3 Reasons A Furnace Blower Fan Won't Shut Off

When your furnace fan doesn't shut off, you'll want to figure out why so the fan doesn't run up your power bill and so it's easier to control the temperature in your home. First, make sure the thermostat is set properly and that you don't have the fan set to run continuously. If the thermostat appears to be set correctly, call a furnace repair company to figure out the problem and make repairs. Here are three things that might be wrong.

1. The Thermostat Is Bad

The thermostat might be set properly, but if the wiring is bad, or the thermostat itself is bad, your furnace can behave erratically. A repair technician can test the thermostat and wiring to see if either needs to be replaced. Unless a thermostat can be cleaned or have the wiring replaced to make it work again, it will probably need to be replaced.

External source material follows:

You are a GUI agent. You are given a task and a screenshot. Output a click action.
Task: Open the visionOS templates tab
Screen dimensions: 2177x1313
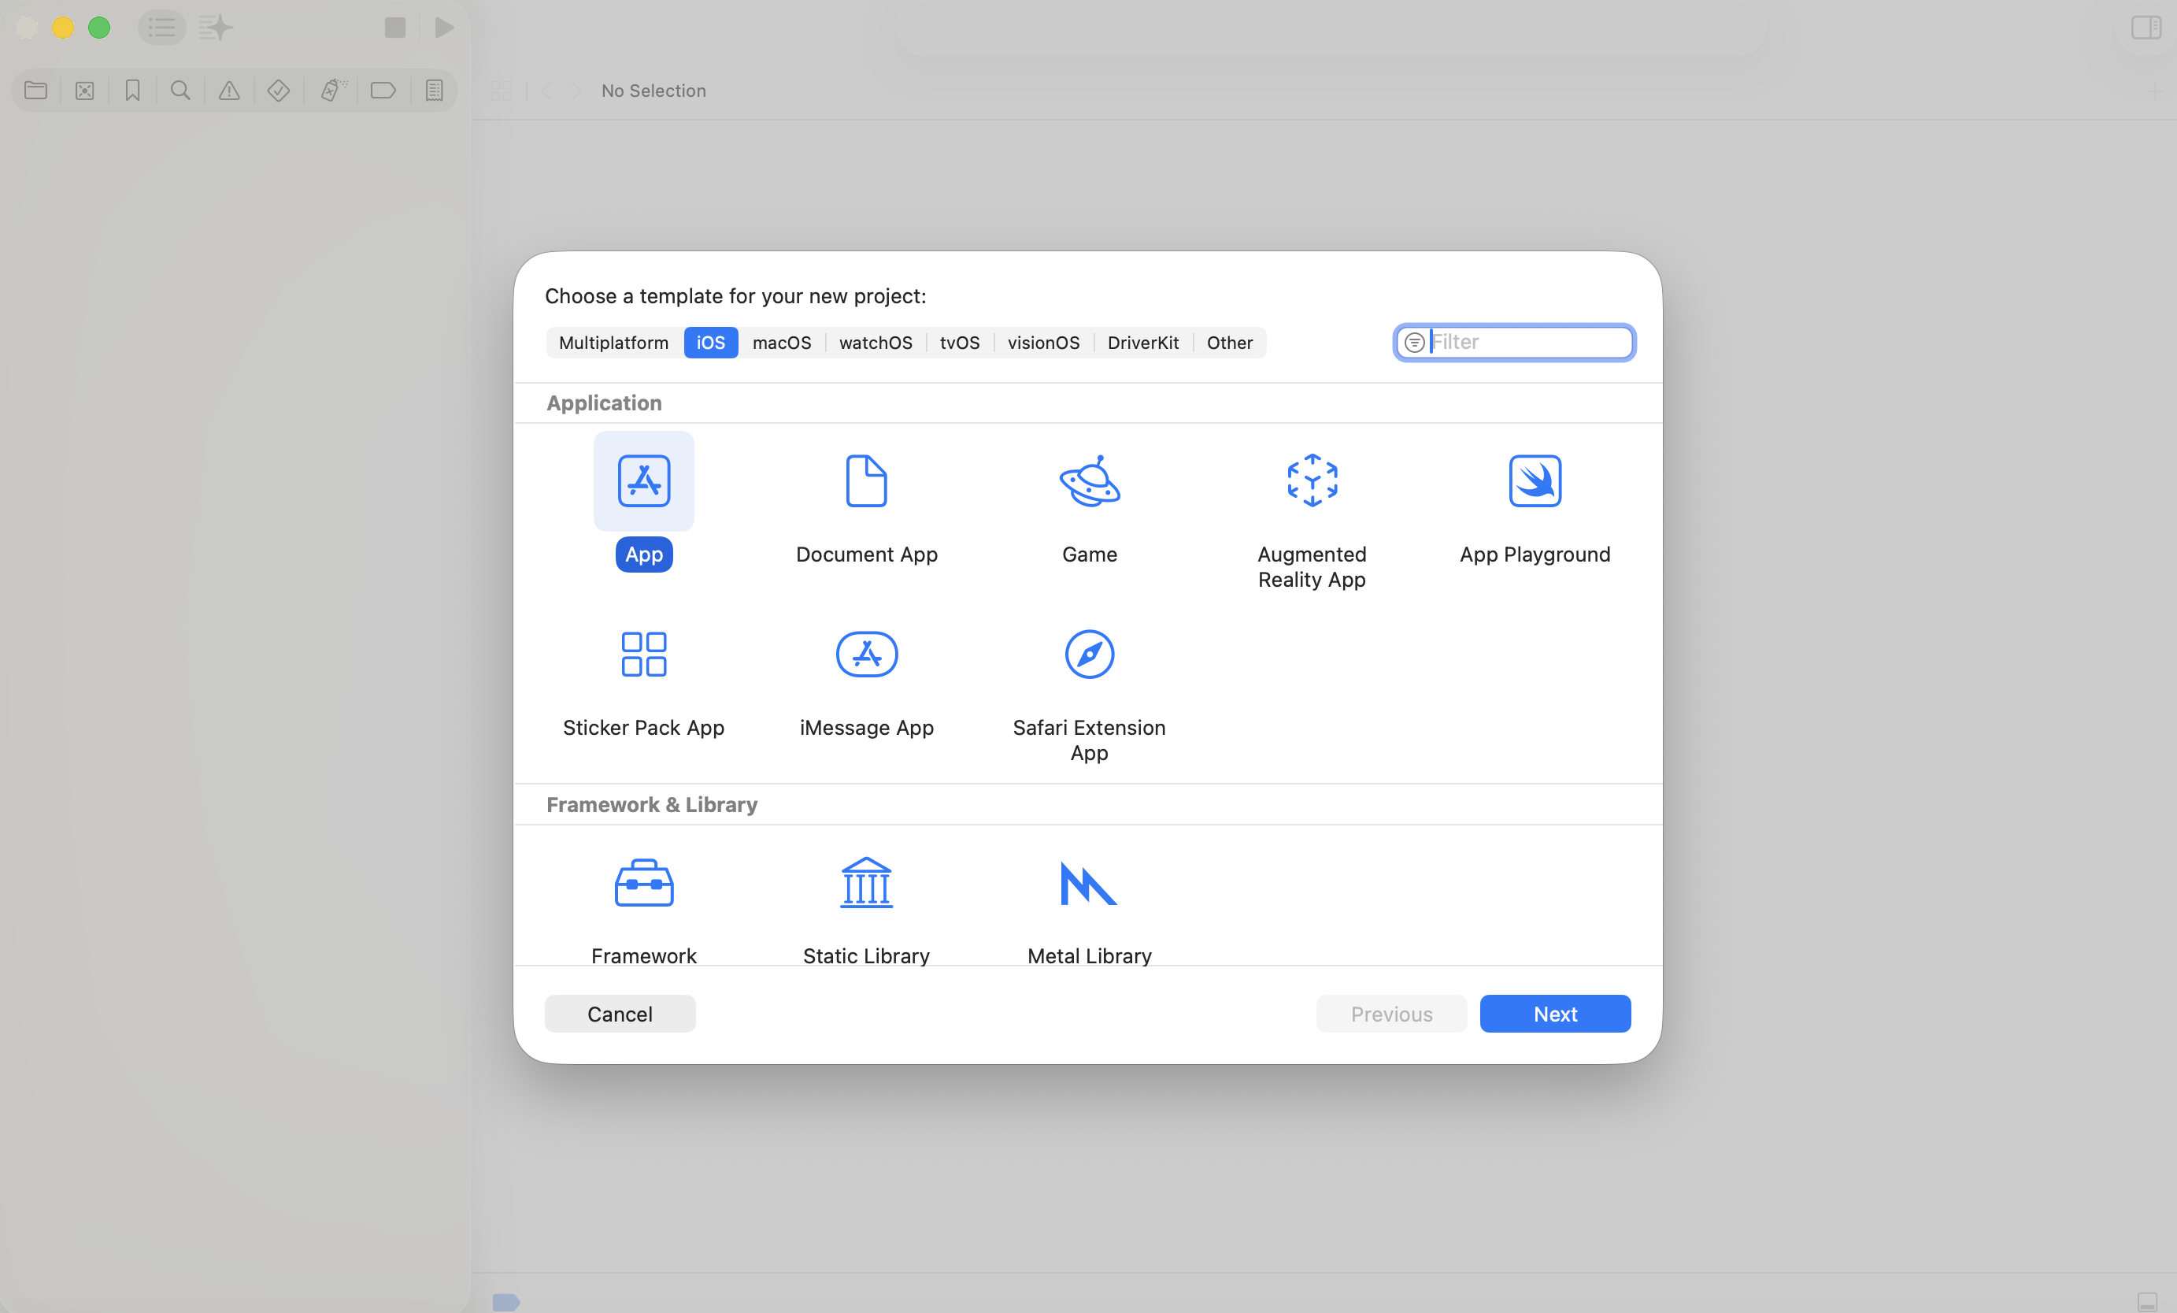click(x=1043, y=343)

2. The Limit Switch Is Stuck

The limit switch turns the fan on and off in response to the thermostat turning the heat on and off. If the switch gets stuck or fails, it won't turn the fan off and it will keep blowing. The limit switch is also a safety mechanism that shuts the furnace down if the temperature gets too hot in the furnace because the fan fails.

If the switch is bad, it needs to be replaced. The repair technician can do this by removing the old switch and putting in a new one. But first, they may check the wiring to make sure loose or bad wiring isn't the problem.

3. The Control Board Is Bad

Your furnace has a control board that operates all the electronic parts in your furnace, including safety mechanisms. When the control board fails, your furnace may start doing odd things, and your furnace may not work at all.

A common problem with the control board is loose wiring. Wiring gets loose inside your furnace because of the vibrations from the fan running and your furnace kicking on and off. Loose wiring can short out and cause even more problems. If the wiring to the control board is bad, the furnace repair technician can replace the wiring and solve the problem.

A control board can also fail due to a power surge, soldering failure, or failure of the electronic parts it contains. It might be possible to repair a furnace control board, but if not, the technician will need to replace it since the circuit board controls so many aspects of how your furnace works including shutting down the fan after a heating cycle.